In the Lithuanian economic development scenario prepared in April, the Ministry of Finance predicts that the country’s economy will decline 7.3 percent this year, and will grow 6.6 percent in 2021. Inflation will drop to 1% this year and rise to 2% next year. The unemployment rate will increase to 10.5 percent this year, and in 2021 it will decrease to 8.1 percent. The ministry will publish an updated economic development scenario this June.
Lithuania often became a member of the OECD in 2018, often called the “Club of Rich Economies”.
World GDP will drop at least 6% in 2020.
World gross domestic product (GDP) will drop at least 6% this year due to strict quarantine measures taken to curb the coronavirus outbreak, the Organization for Economic Cooperation and Development (OECD) said on Wednesday, warning that the Recovery will be “slow and fragile”.
And in the case of a second wave of contagion later this year, the global economic recession could hit 7.6 percent in 2020, the organization estimates.
GDP is expected to grow 5.2% in 2021, but in the case of a second wave of pandemics, growth will be less than 2.8%, according to the latest OECD survey titled “Global Economy on a Tightrope “
According to OECD estimates, euro area GDP will fall 9.1% this year and increase 6.5% next year. However, in the case of a second wave of the pandemic, the decline will be 11.5 percent this year, and in 2021, GDP will grow just 3.5 percent.
US GDP USA It will drop 7.3 percent this year in the first scenario, and increase 4.1 percent next year. Under the second scenario, the US economy.
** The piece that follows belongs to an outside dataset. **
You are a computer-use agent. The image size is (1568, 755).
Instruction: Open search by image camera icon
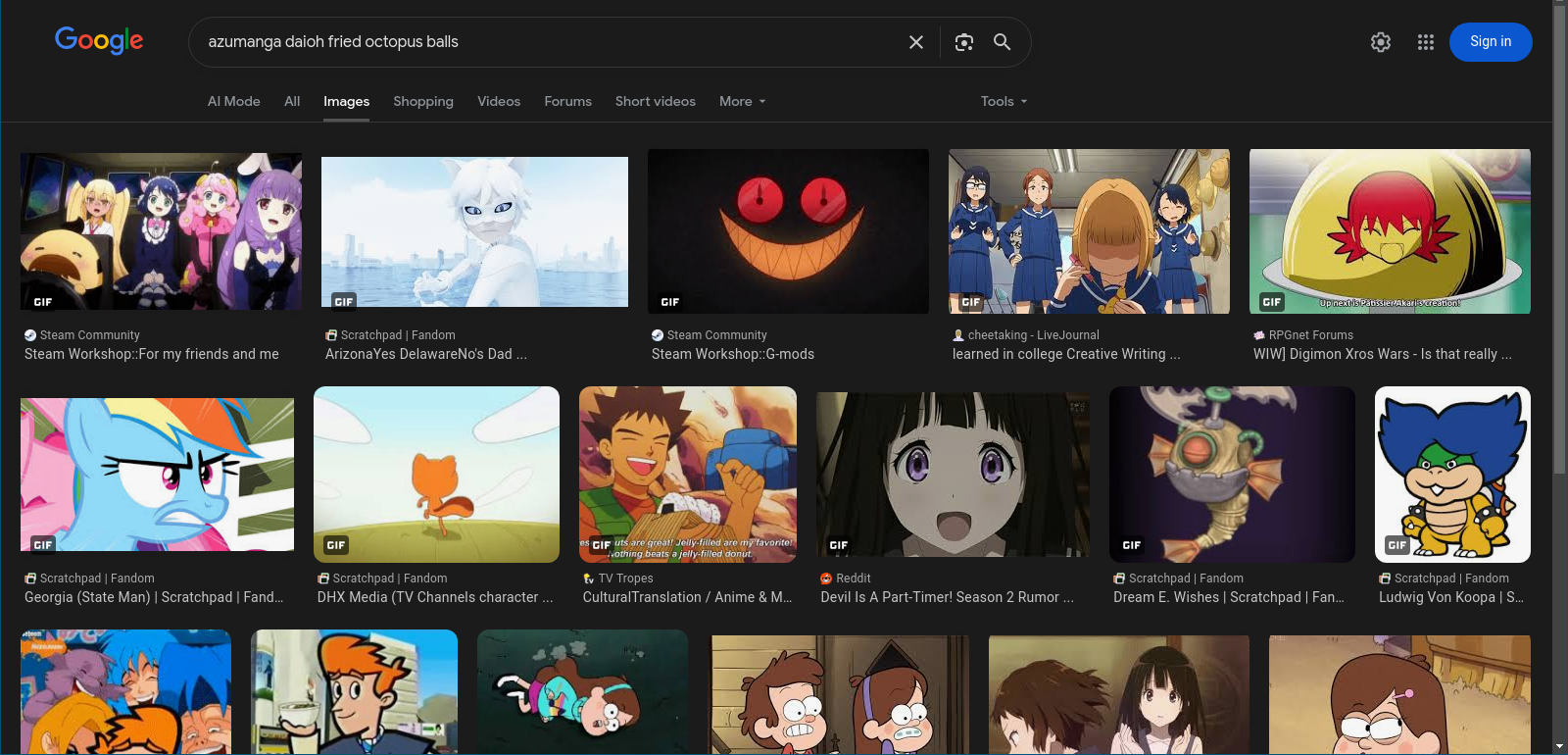tap(963, 42)
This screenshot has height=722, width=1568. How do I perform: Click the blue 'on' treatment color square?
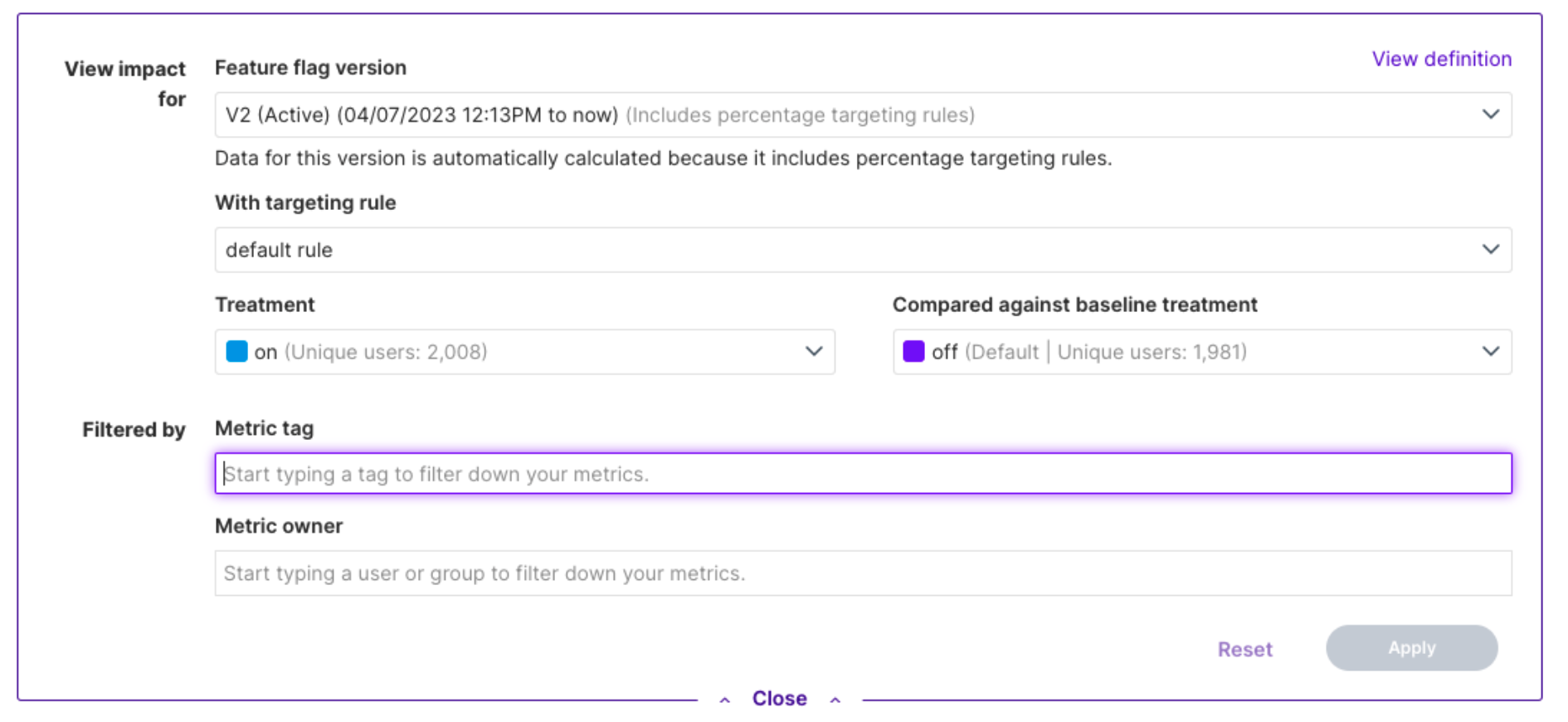click(x=236, y=352)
USA It will shrink by 8.5 percent this year and grow by 1.9 percent next year.
“By the end of 2021, the amount of lost revenue will be greater than in any previous recession in the past 100 years, excluding wartime, and the consequences for individuals, businesses and governments will be painful and long-lasting,” said the report.
“Private debt levels are dangerously high in some countries, and there is a high risk of corporate collapse and bankruptcy.”
In an earlier report released in March, when a coronavirus outbreak had already affected China but had not yet reached other major world economies, the OECD cut its forecast for world economic growth this year by half a percentage point to 2.4 percent. and noted that such global GDP growth would be the lowest since the 2008 financial crisis.
Until there is a vaccine or treatment for coronavirus, which has already killed more than 400,000 people worldwide. lives, politicians will continue to “tie”, according to the report.
The main measures to combat a pandemic will be to keep a physical distance to prevent infection, assess the virus in people, and track and isolate those infected.
“However, sectors affected by the border closure, which require close personal ties, such as tourism, travel, entertainment, restaurants and accommodation, will resume the change,” said the OECD report.
The organization also cautions that these key measures may not be enough to prevent a second outbreak.
“Governments will need to tailor support and assist them during the transition, which will allow for rapid implementation of corporate restructuring processes.”
“And to reduce doubts and boost economic growth, it will be crucial to ensure international cooperation in the fight against the virus … and to broaden multilateral dialogue more broadly,” the organization said.